Due to circumstances outwith our control we will not have a speaker for the William James Award 2024 (Suitable for students).
The winner was Fenglin Liu, University of Oxford, A medical multimodal large language model for future pandemics
Deep neural networks have been integrated into the whole clinical decision procedure which can improve the efficiency of diagnosis and alleviate the heavy workload of physicians. Since most neural networks are supervised, their performance heavily depends on the volume and quality of available labels. However, few such labels exist for rare diseases (e.g., new pandemics). Here we report a medical multimodal large language model (Med-MLLM) for radiograph representation learning, which can learn broad medical knowledge (e.g., image understanding, text semantics, and clinical phenotypes) from unlabelled data. As a result, when encountering a rare disease, our Med-MLLM can be rapidly deployed and easily adapted to them with limited labels. Furthermore, our model supports medical data across visual modality (e.g., chest X-ray and CT) and textual modality (e.g., medical report and free-text clinical note); therefore, it can be used for clinical tasks that involve both visual and textual data.

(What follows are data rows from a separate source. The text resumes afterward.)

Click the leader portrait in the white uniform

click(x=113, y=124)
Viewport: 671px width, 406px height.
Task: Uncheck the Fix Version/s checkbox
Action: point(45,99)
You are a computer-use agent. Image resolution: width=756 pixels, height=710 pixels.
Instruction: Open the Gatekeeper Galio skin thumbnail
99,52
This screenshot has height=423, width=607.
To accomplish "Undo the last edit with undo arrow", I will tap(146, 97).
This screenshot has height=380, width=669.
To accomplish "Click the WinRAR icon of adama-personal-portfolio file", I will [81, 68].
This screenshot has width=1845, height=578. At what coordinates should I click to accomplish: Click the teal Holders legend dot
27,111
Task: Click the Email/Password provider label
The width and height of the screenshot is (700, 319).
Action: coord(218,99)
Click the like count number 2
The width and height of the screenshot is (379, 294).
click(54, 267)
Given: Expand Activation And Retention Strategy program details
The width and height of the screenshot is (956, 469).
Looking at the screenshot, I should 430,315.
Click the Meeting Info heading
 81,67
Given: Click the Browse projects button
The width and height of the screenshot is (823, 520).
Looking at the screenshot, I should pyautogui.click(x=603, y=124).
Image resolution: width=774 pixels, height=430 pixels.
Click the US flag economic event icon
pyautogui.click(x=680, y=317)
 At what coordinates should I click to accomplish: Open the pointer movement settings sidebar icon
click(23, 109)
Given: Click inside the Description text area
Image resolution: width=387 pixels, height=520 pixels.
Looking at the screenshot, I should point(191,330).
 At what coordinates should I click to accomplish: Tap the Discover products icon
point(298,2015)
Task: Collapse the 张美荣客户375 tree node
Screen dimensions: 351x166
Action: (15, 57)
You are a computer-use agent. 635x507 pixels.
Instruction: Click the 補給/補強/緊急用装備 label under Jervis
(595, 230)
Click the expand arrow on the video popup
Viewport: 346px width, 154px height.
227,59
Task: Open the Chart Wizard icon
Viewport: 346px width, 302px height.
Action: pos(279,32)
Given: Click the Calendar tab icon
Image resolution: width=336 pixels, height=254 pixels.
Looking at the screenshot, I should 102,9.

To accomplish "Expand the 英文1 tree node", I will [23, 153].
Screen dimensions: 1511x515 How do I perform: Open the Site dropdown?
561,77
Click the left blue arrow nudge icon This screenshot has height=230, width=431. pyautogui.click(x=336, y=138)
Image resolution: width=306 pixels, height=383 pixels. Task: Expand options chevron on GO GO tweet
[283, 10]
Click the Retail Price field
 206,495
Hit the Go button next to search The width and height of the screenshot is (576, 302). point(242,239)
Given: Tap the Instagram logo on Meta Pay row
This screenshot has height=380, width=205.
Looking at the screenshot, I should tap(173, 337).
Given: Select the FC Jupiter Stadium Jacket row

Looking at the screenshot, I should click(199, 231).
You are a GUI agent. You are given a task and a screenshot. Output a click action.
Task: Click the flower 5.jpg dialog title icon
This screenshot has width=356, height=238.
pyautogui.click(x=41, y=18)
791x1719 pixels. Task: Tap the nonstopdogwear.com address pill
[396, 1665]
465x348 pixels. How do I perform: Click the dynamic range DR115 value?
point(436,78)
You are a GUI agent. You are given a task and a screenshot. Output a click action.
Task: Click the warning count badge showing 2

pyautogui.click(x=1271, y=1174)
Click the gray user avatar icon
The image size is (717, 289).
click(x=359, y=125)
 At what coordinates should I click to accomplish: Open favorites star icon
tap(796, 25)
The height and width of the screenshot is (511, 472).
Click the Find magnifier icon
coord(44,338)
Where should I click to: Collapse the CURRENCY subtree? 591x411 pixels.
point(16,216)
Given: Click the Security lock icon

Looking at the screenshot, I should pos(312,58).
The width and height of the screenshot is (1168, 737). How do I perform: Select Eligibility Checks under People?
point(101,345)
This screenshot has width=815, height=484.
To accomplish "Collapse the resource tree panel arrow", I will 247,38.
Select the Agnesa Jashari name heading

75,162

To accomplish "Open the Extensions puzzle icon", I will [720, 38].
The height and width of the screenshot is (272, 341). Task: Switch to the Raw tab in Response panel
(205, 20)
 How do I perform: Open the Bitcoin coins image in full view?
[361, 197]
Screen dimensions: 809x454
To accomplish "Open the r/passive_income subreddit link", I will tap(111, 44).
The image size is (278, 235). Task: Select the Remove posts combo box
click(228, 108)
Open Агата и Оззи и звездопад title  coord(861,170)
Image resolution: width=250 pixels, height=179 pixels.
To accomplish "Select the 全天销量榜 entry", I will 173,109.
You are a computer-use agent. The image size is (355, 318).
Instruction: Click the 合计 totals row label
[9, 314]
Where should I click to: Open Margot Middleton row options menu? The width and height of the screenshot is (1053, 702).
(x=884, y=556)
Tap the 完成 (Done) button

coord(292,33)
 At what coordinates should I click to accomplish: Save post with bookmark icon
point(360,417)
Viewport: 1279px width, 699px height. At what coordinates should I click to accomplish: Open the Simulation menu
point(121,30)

We demonstrate the effectiveness of our Med-MLLM by showing how it would perform using the COVID-19 pandemic "in replay". In the retrospective setting, we test the model on the early COVID-19 datasets; and in the prospective setting, we test the model on the new variant COVID-19-Omicron. The experiments are conducted on 1) three kinds of input data; 2) three kinds of downstream tasks, including disease reporting, diagnosis, and prognosis; 3) five COVID-19 datasets; and 4) three different languages, including English, Chinese, and Spanish. All experiments show that our model can make accurate and robust COVID-19 decision-support with little labelled data.